What to do:
Lay out the entries from the line containing "At what coordinates should I click to accomplish: Click" through the line containing "coord(645,246)", both included, as a Markdown table with the columns Row and Line, skipping blank lines. Leave the pictures out of the table.

═════ Input rows

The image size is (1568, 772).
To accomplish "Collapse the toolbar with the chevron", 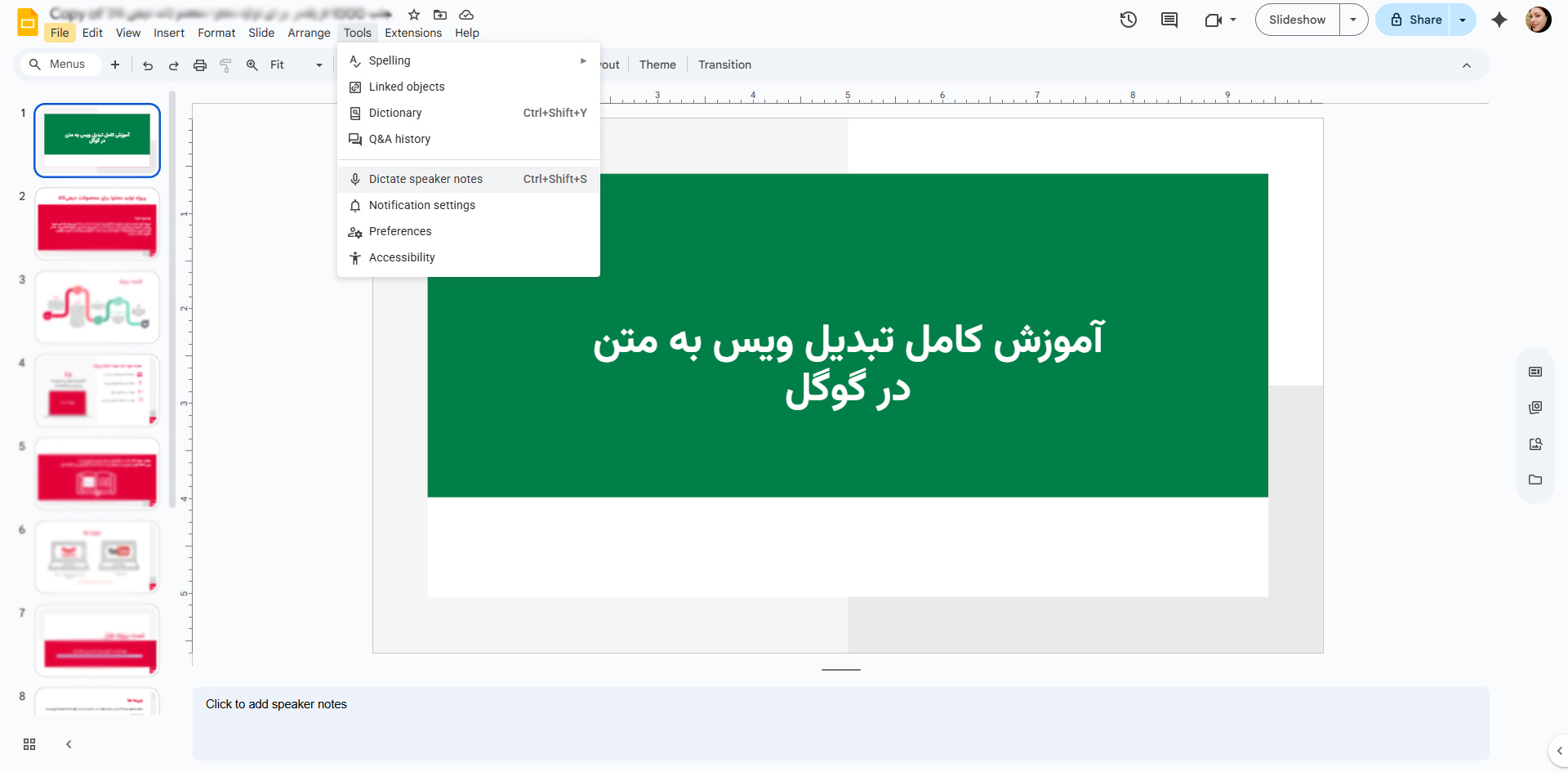I will point(1466,65).
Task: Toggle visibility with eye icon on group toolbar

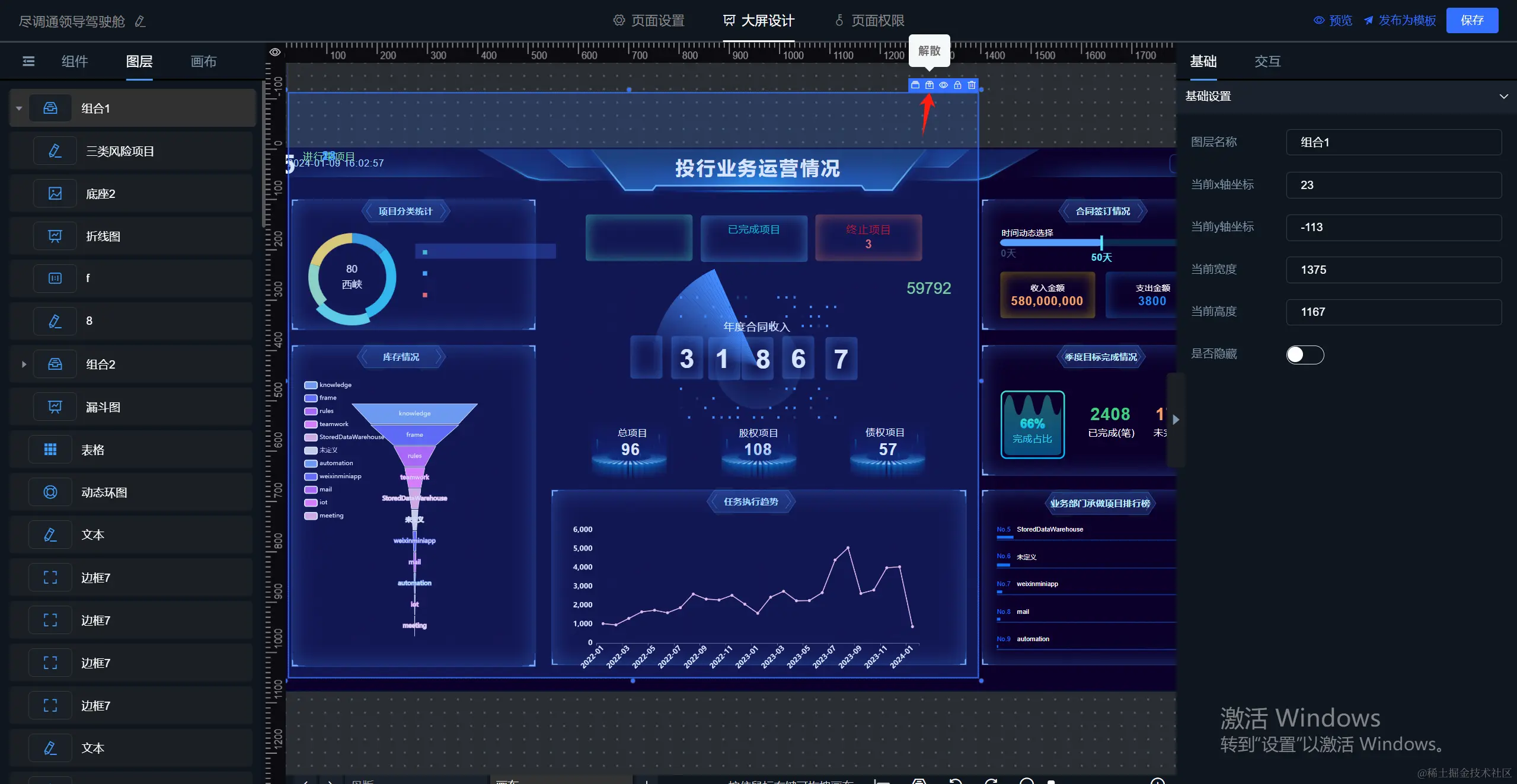Action: [943, 85]
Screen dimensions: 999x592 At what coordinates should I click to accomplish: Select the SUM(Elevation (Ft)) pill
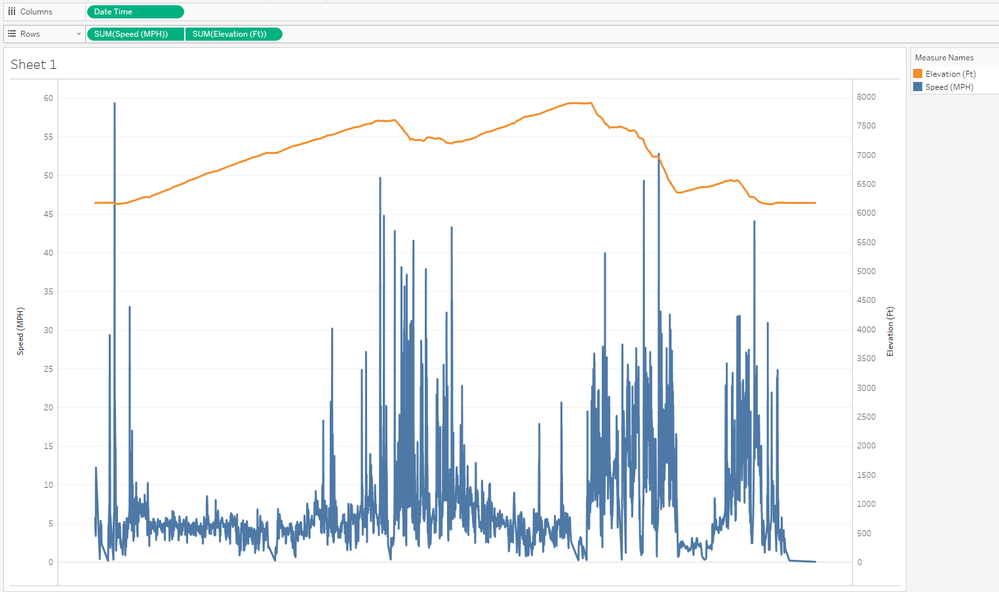234,34
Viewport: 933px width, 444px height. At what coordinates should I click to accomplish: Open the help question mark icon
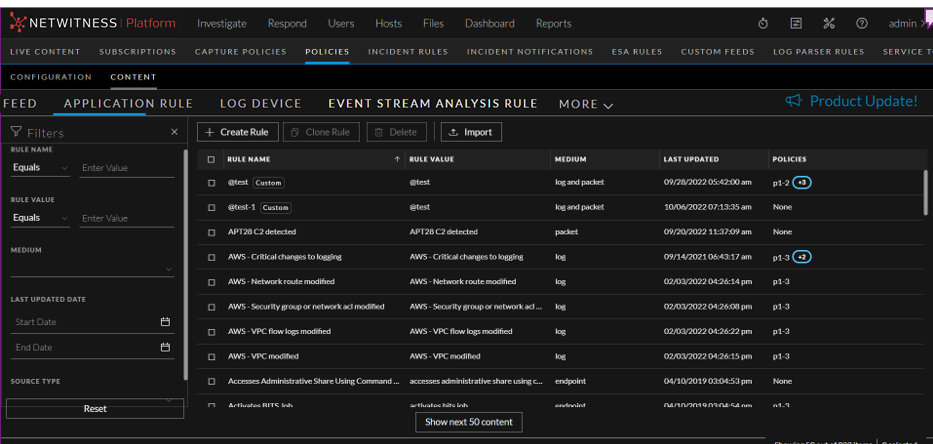click(862, 23)
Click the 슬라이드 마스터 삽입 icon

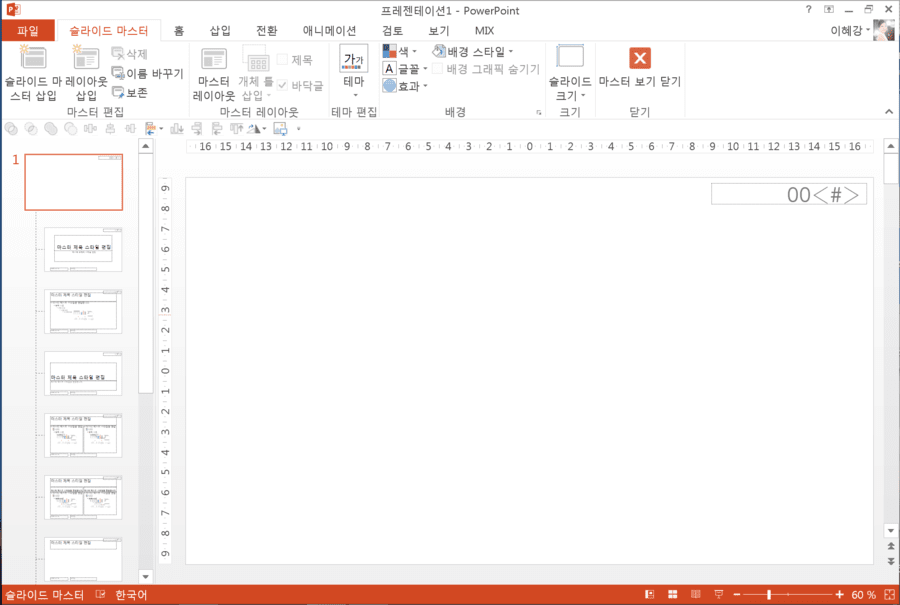[33, 57]
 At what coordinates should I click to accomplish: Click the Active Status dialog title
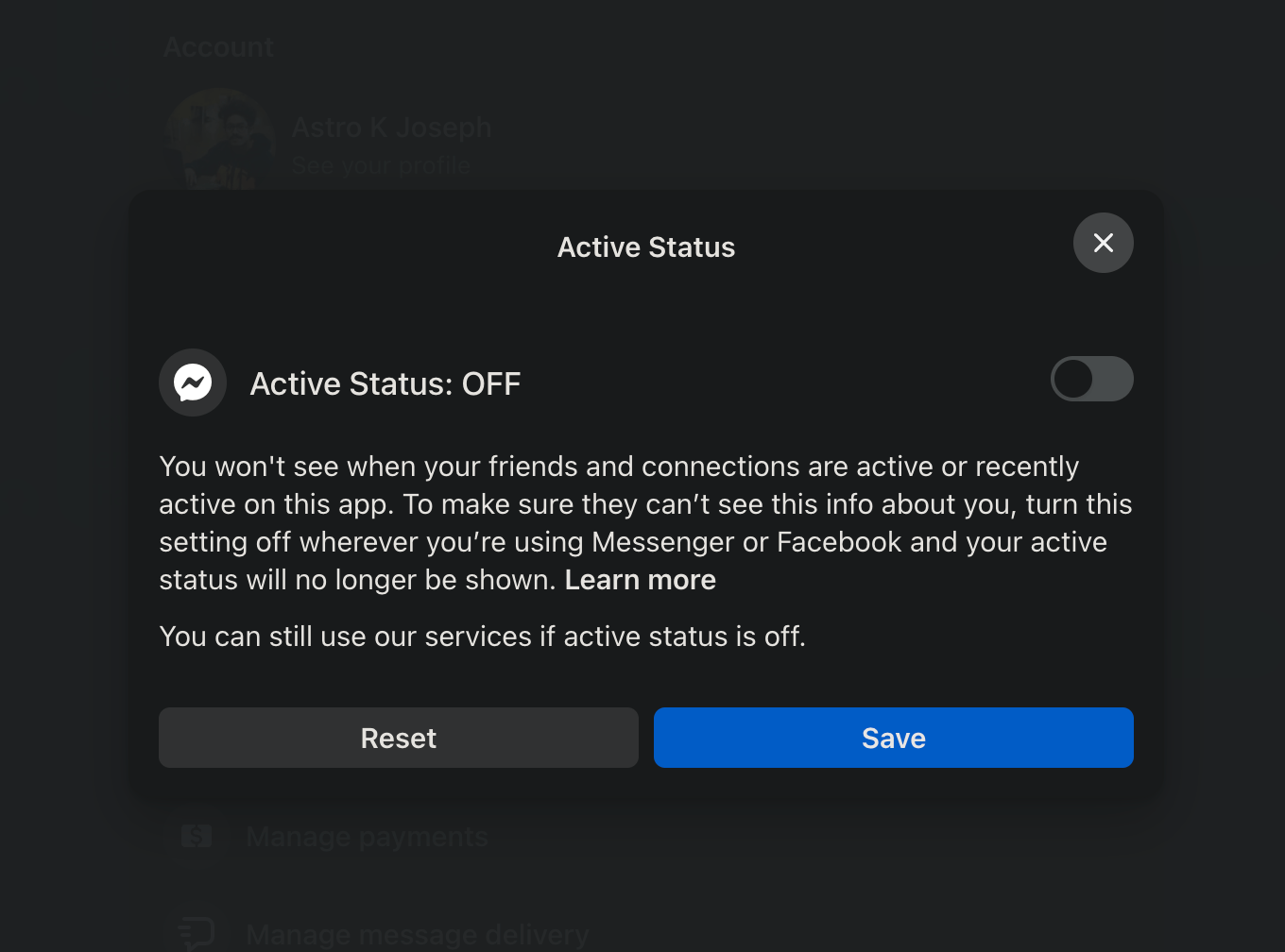coord(645,246)
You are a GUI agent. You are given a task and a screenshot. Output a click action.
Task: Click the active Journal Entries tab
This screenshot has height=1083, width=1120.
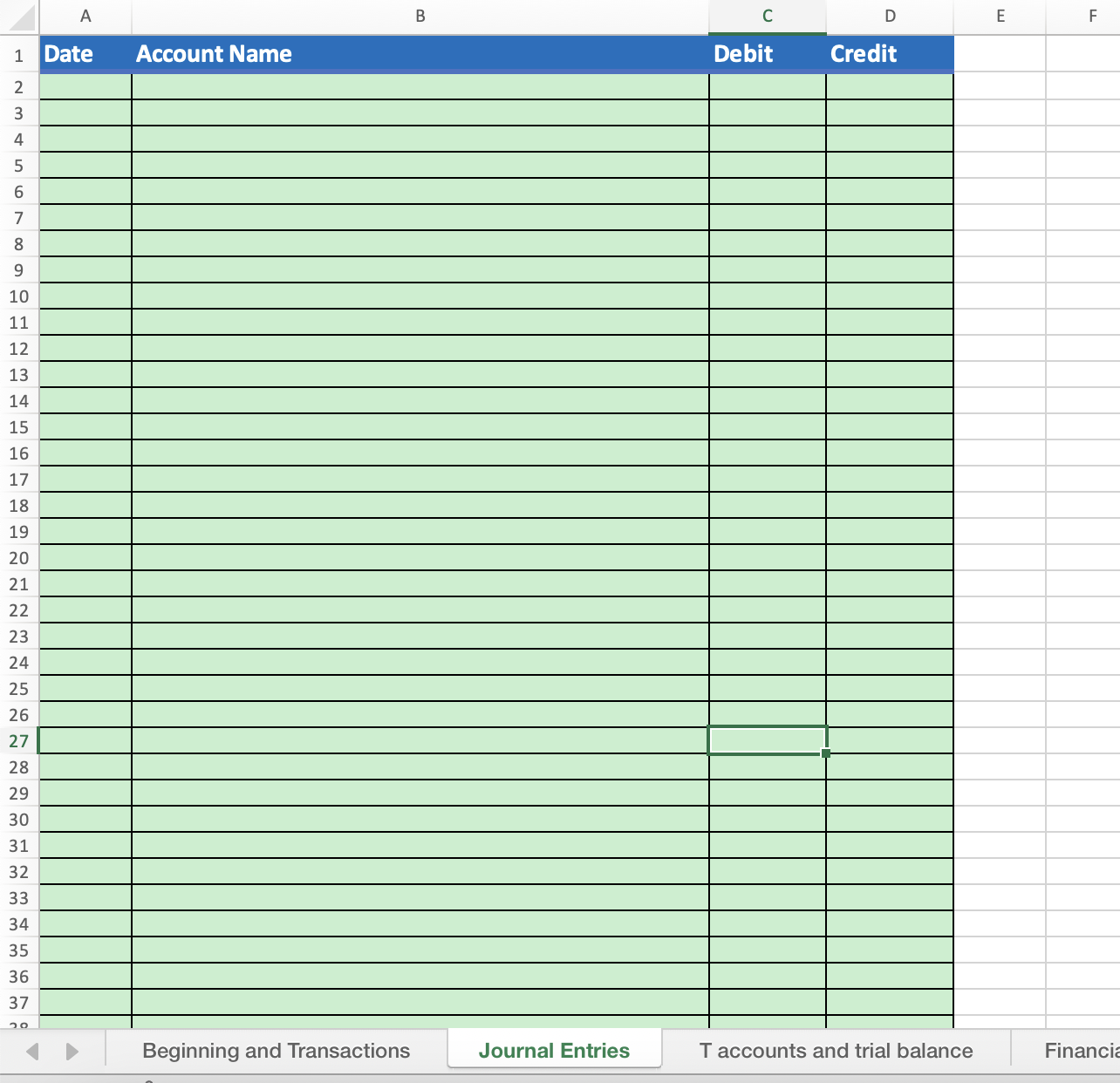click(554, 1051)
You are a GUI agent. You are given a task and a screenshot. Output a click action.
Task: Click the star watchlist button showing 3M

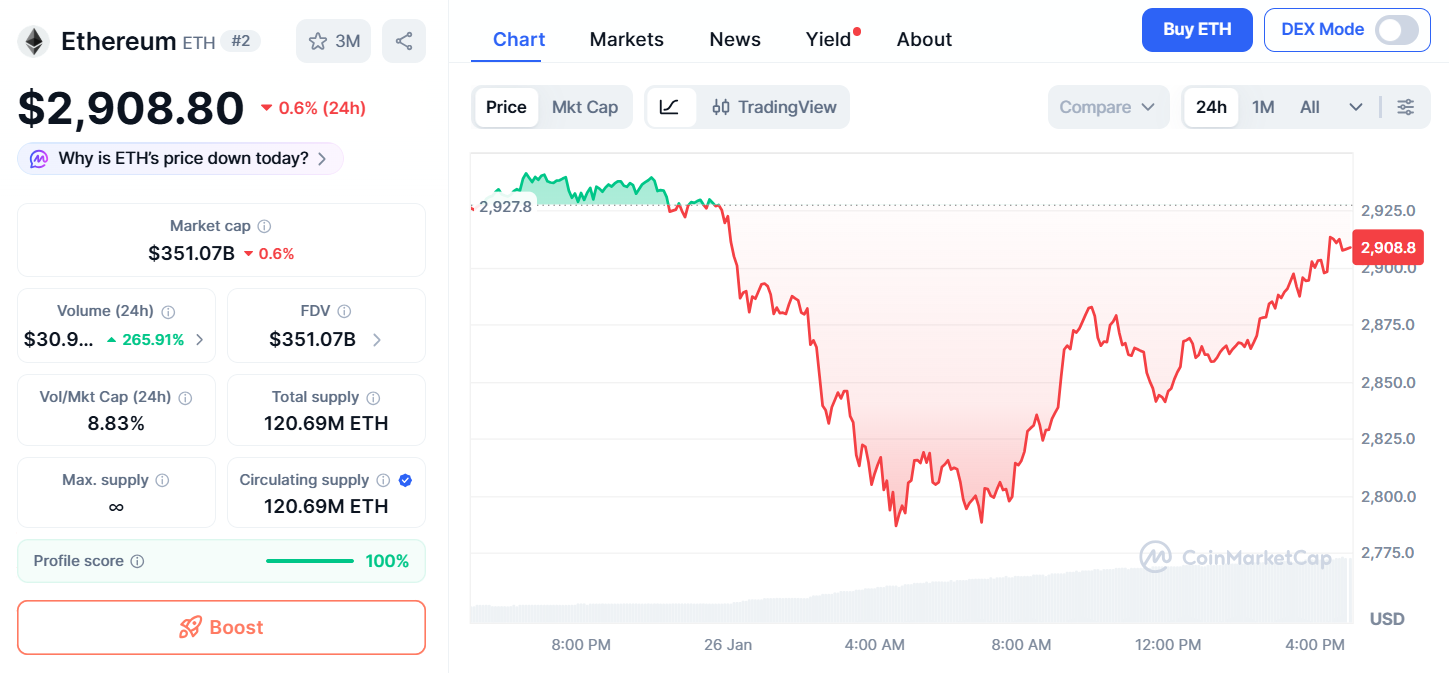click(334, 41)
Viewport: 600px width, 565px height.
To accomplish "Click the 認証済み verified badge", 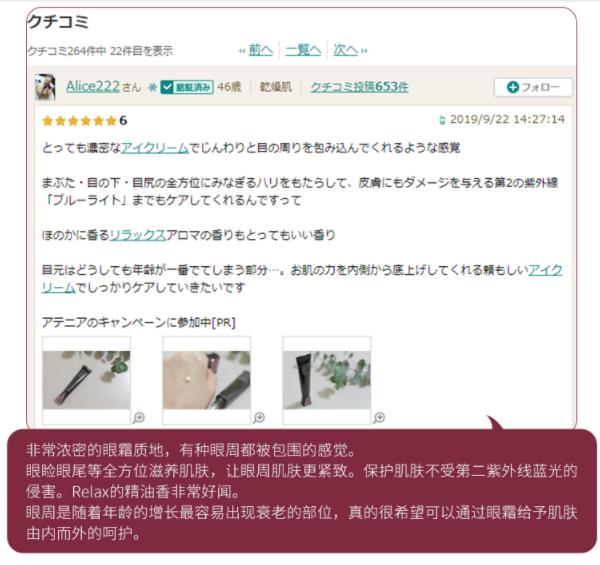I will 187,87.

══════════

Solution:
| Row | Line |
|---|---|
| 1 |  At what coordinates should I click to accomplish: Click the Active Status dialog title |
| 2 | coord(645,246) |